Soldiers lunged muddy, exhausted, and wide-eyed across our kitchen table most evenings when I was a teenager. It was the Vietnam War, in all its fear and confusion, playing in black-and-white on the nightly news. I wish we’d had Ken Burns and Geoffrey C. Ward’s audiobook, THE VIETNAM WAR: AN INTIMATE HISTORY, to support our viewing, as it’s every bit as informative and wide-ranging as their recent PBS documentary. Though the audiobook is abridged, Burns won an Earphones Award for his clear and serious narration, which helped me concentrate on the hard story without turning away.
You see, in 1969, while waiting for my ride outside the San Francisco airport, I did look away when a soldier dropped a bulging duffle at his feet, and said, “I’m just back from Vietnam.” Such were my muddled emotions that to my eternal regret, I couldn’t even manage a “Welcome home.” Between them, Steve Sheinkin’s MOST DANGEROUS: DANIEL ELLSBERG AND THE SECRET HISTORY OF THE VIETNAM WAR, read by Ray Porter, and Howard Means’s 67 SHOTS: KENT STATE AND THE END OF AMERICAN INNOCENCE, read by Alan Sklar, help explain the mess we were in during those tumultuous times. They don’t absolve my rudeness to that soldier, but they put my reaction in context.
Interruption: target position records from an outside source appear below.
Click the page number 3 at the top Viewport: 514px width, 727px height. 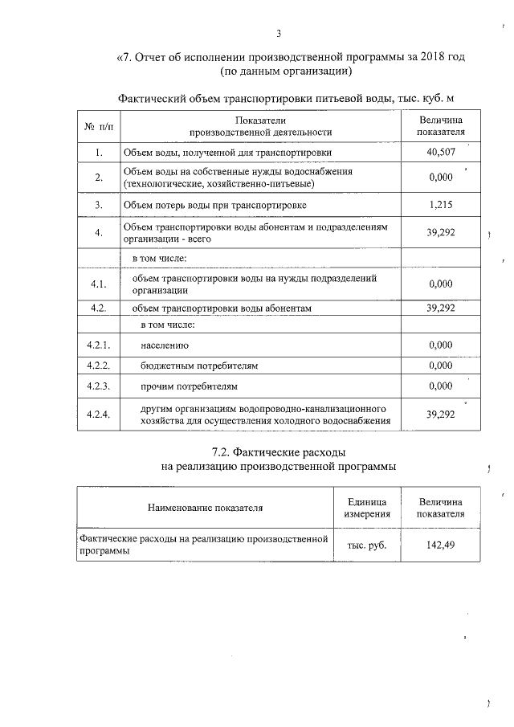tap(279, 33)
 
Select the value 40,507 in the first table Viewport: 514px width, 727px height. tap(441, 151)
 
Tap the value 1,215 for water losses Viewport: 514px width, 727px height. tap(441, 205)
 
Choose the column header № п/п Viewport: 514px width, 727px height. tap(98, 126)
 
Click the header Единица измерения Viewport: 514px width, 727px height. tap(367, 508)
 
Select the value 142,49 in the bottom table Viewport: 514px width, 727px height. tap(441, 545)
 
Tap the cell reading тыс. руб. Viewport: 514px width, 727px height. tap(367, 545)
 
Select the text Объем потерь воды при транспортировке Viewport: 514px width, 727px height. tap(214, 205)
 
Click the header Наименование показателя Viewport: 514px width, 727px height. tap(205, 508)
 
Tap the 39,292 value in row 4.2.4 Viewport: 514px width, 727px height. tap(441, 415)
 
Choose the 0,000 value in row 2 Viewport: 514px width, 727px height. tap(441, 178)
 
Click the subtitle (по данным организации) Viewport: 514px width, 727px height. tap(288, 72)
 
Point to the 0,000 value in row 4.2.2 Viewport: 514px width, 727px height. tap(441, 366)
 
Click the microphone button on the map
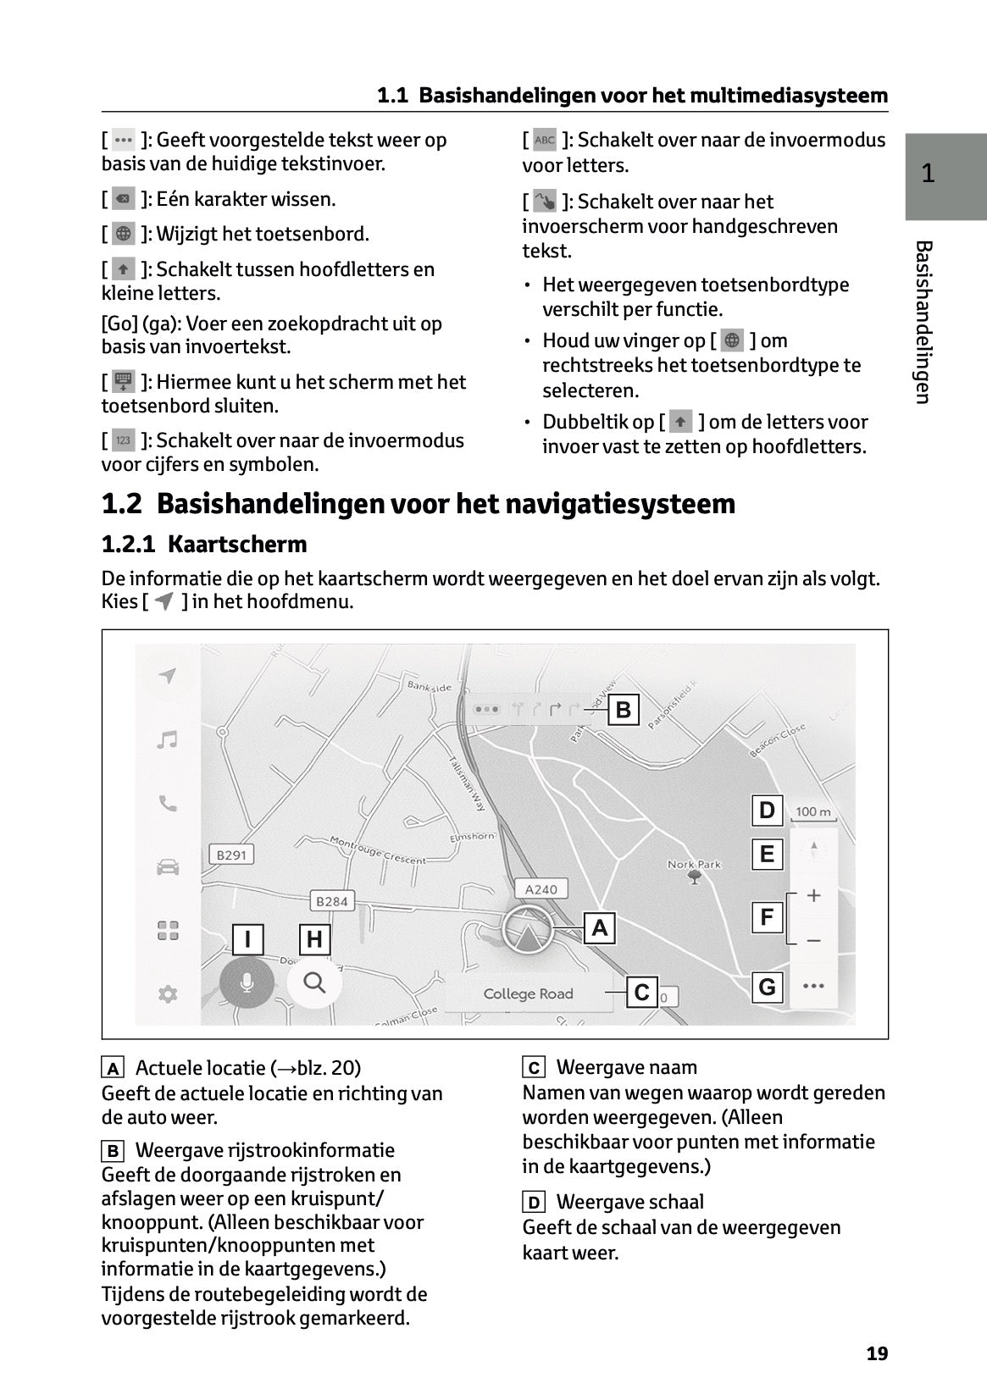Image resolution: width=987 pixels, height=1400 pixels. point(247,982)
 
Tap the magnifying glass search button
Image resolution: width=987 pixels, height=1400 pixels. point(314,982)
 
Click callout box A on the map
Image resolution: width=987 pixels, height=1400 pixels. point(600,928)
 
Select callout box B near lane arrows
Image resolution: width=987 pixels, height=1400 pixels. point(624,709)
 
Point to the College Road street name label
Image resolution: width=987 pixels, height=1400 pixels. point(528,994)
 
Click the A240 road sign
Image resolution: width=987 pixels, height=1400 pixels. point(541,889)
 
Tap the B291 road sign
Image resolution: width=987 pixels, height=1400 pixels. point(231,855)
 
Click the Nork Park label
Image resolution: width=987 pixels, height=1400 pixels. point(694,865)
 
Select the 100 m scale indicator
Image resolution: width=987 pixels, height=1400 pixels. point(813,812)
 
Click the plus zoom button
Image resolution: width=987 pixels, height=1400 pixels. point(813,895)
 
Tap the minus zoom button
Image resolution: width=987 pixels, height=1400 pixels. point(813,941)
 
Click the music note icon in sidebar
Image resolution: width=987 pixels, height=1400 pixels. point(168,740)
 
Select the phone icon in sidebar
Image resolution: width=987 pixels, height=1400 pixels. point(168,804)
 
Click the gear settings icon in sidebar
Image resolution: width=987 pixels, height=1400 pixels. point(168,994)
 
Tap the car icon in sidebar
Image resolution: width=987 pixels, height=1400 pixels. point(168,867)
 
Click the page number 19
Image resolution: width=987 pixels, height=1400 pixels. point(877,1353)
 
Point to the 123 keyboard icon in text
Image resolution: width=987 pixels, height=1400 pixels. point(124,440)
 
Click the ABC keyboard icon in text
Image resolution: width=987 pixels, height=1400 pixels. point(545,140)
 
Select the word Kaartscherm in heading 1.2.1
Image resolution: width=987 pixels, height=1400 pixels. point(237,544)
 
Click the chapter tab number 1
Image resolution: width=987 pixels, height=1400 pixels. point(928,174)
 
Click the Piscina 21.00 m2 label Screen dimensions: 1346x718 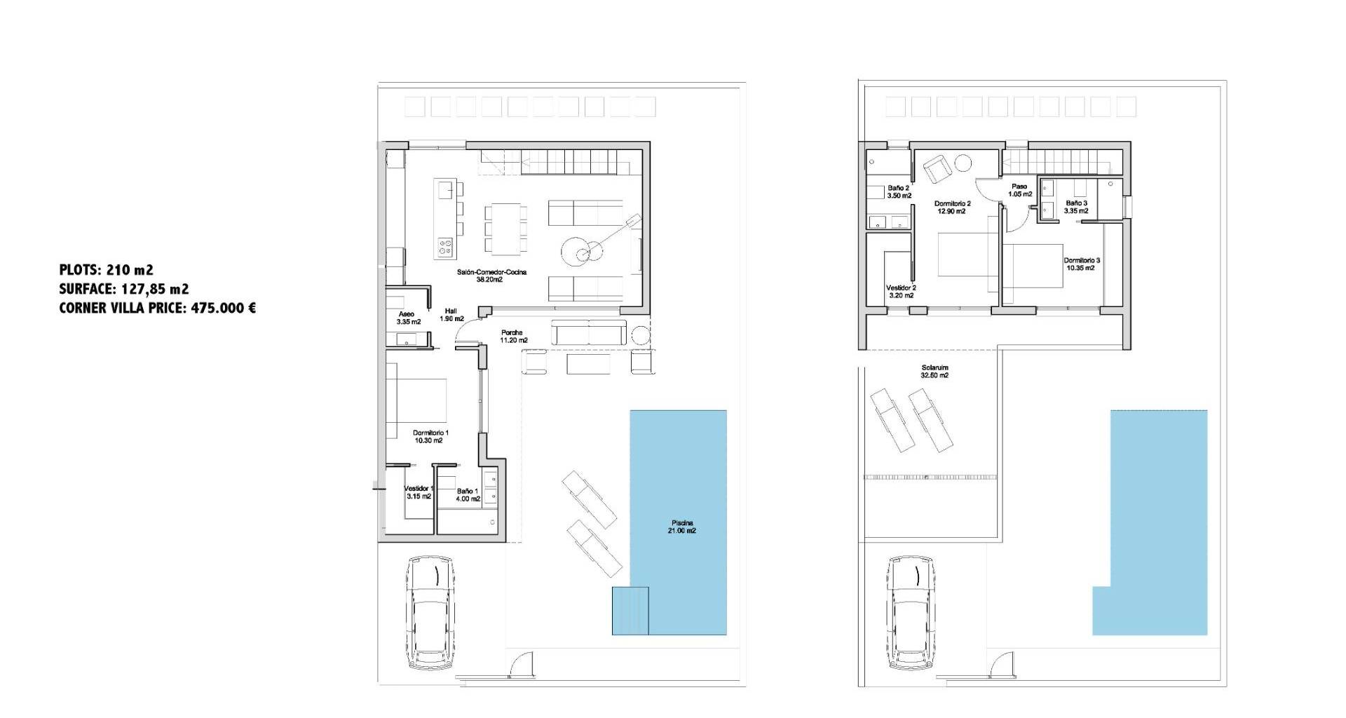pyautogui.click(x=682, y=527)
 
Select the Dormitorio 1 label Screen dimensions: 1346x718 pyautogui.click(x=430, y=433)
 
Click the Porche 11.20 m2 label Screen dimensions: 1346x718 pyautogui.click(x=514, y=337)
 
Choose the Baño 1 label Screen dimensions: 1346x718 pyautogui.click(x=467, y=491)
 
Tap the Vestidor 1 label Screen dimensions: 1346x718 pyautogui.click(x=419, y=489)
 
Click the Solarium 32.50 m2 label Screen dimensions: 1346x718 pyautogui.click(x=934, y=371)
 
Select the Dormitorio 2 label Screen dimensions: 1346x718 pyautogui.click(x=952, y=203)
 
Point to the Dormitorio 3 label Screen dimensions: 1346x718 pyautogui.click(x=1082, y=260)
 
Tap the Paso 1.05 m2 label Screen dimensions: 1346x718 pyautogui.click(x=1020, y=190)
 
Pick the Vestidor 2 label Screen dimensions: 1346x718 pyautogui.click(x=901, y=287)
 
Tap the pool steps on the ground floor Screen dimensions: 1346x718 pyautogui.click(x=630, y=611)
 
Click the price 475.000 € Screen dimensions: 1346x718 pyautogui.click(x=222, y=307)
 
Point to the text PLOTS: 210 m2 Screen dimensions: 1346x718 pyautogui.click(x=107, y=270)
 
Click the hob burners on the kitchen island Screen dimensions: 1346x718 pyautogui.click(x=445, y=245)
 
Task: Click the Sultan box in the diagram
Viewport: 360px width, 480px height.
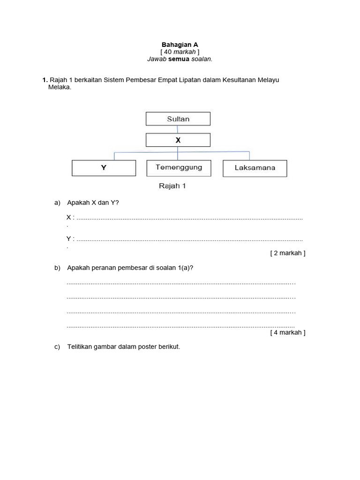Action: pos(178,119)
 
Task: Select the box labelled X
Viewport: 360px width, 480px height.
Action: pos(178,140)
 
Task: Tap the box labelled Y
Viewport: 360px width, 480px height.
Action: pos(104,168)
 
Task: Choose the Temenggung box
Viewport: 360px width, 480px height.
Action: pos(179,168)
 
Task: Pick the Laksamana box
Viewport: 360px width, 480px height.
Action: pos(255,168)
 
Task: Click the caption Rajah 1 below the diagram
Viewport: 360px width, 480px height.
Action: pos(172,186)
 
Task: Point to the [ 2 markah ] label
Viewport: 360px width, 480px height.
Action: pos(288,253)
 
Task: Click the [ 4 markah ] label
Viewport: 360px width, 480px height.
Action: pos(288,333)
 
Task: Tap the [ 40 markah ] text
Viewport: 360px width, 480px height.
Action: pos(180,52)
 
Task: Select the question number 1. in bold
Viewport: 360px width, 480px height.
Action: pos(45,80)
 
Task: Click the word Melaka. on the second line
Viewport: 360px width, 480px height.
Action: pos(60,87)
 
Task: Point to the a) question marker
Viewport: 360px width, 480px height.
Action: pos(58,203)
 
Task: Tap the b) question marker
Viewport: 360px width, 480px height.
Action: pos(58,268)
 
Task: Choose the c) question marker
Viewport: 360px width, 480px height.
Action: pos(58,347)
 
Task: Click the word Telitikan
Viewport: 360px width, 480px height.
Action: pos(82,347)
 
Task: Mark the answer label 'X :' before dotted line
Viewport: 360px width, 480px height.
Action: pos(70,218)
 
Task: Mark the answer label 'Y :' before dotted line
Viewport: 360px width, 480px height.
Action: pos(70,239)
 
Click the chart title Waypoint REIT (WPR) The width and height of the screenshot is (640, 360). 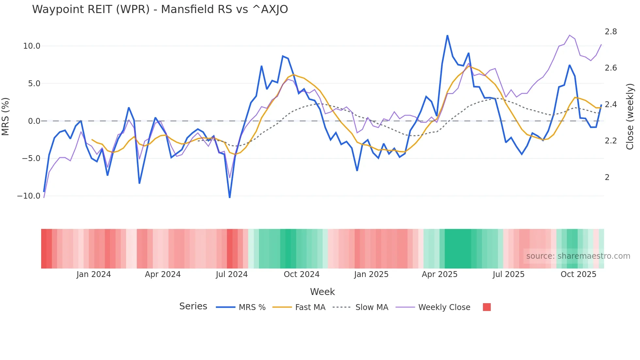coord(160,9)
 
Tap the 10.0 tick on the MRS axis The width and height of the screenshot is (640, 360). coord(32,46)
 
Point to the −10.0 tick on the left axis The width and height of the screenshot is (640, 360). coord(29,196)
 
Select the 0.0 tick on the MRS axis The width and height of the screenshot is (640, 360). coord(34,121)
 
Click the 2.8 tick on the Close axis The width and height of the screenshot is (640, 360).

So, what was his war like? As often happens, I turn to fiction for its imaginative depth. Tim O’Brien’s extraordinary work, THE THINGS THEY CARRIED, gripped me and wouldn’t let go. Based on the battle experiences of O’Brien and other soldiers, the book delves deep into the individual wartime experience. Excellent performances are available by Bryan Cranston of television’s Breaking Bad fame and Tom Stechschulte, who won an Earphones Award for his reading. Karl Marlantes’s MATTERHORN is another riveting novel about the Vietnam War written by a veteran. Bronson Pinchot’s ace performance puts a listener in the terrifying middle of Bravo Company’s fight up a key mountainside.
My husband, veteran of an earlier war, prefers nonfiction. He has shared Johnny Heller’s performance of WE WERE SOLDIERS ONCE . . . AND YOUNG by Harold G. Moore and Joseph L. Galloway with many, lauding the hard-hitting and realistic description of America’s first engagement with the Viet Cong. Another terrific nonfiction view of the war is Michael Herr’s kaleidoscopic DISPATCHES, based on his on-the-ground reporting. The film Apocalypse Now is one of many works inspired by Herr’s book. Instead of revisiting the film this weekend, listen to Ray Porter’s excellent narration of the original reportage.
That young soldier would be in his late sixties or early seventies now. I hope the intervening years have been kinder to him than I was. But life being what it is, they may not have been easy. When I listen to R.C. Bray’s terrific performance of Matthew Quick’s new novel, THE REASON YOU’RE ALIVE, I’ll be paying close attention. It’s about a Vietnam veteran looking back on his life. Listening will be my version of a do-over.